The mass beheading of 21 Coptic Christians by IS has to be seen in this context: as a means to generate huge amounts of global publicity. The reason for this is that jihadi groups are in competition with each other. They need to attract recruits and funds from terrorist networks and their sponsors in the Gulf states. And the best way to do this is to generate fearsome headlines, showing success and the terror of the enemy. Why else did IS broadcast the mass murder of Egyptian civilians in English?

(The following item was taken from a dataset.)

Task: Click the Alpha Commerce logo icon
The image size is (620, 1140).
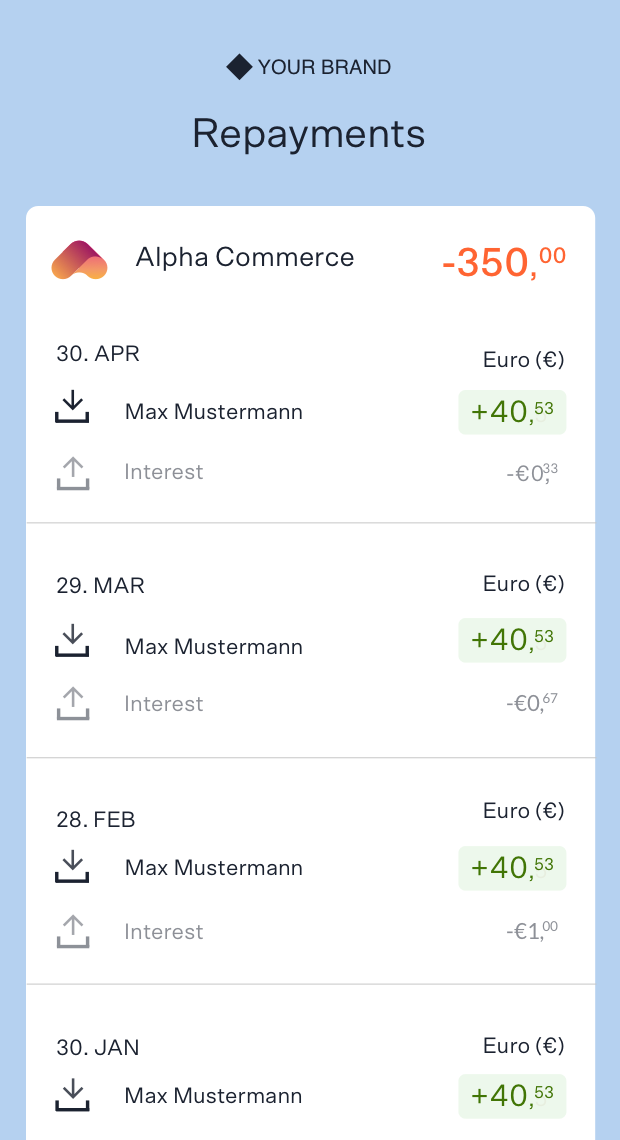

In Libya, where the jihadi Libyan Islamic Fighting Group was long established as the main opposition to Colonel Gaddafi before IS or even al-Qaeda were formed, the competition among different jihadi groups is especially fierce. One way for a fledging jihadi outfit to shortcut its way to the top of the extremist pile is to pledge allegiance to Abu Bakr al Baghdadi (yep – Bakr’s dad from Baghdad), and call yourself IS. This is exactly what al Libi and his comrades did back in October. Libyan news reports pointed out at the time that the alliance of Islamist groups running Derna were unimpressed by their youth group joining a jihadi outfit whose main purpose was to massacre Shia Muslims. (Libya being a country which is 99 per cent Maliki Sunni – information courtesy of Abu Arhim al Libi.)
As a result, IS needs money and recruits to establish its predominance in Sirte and Derna, and massacring 21 migrant workers for their religion, and then threatening to launch attacks against Christendom, is one sure way to attract both. One other, apparently more effective way, as the unwitting efforts of the Quilliam Foundation show, is to republish a two-month-old letter and allow the West’s collective vapours to do the rest. Abu Arhim al Libi knew his audience when he sent his sales pitch to IS. What is apparent from our reaction to the republishing of his letter, and the overblown fears of a waterborne invasion of Europe, is that IS certainly knows its audience, too.
Henry Williams is a writer based in London.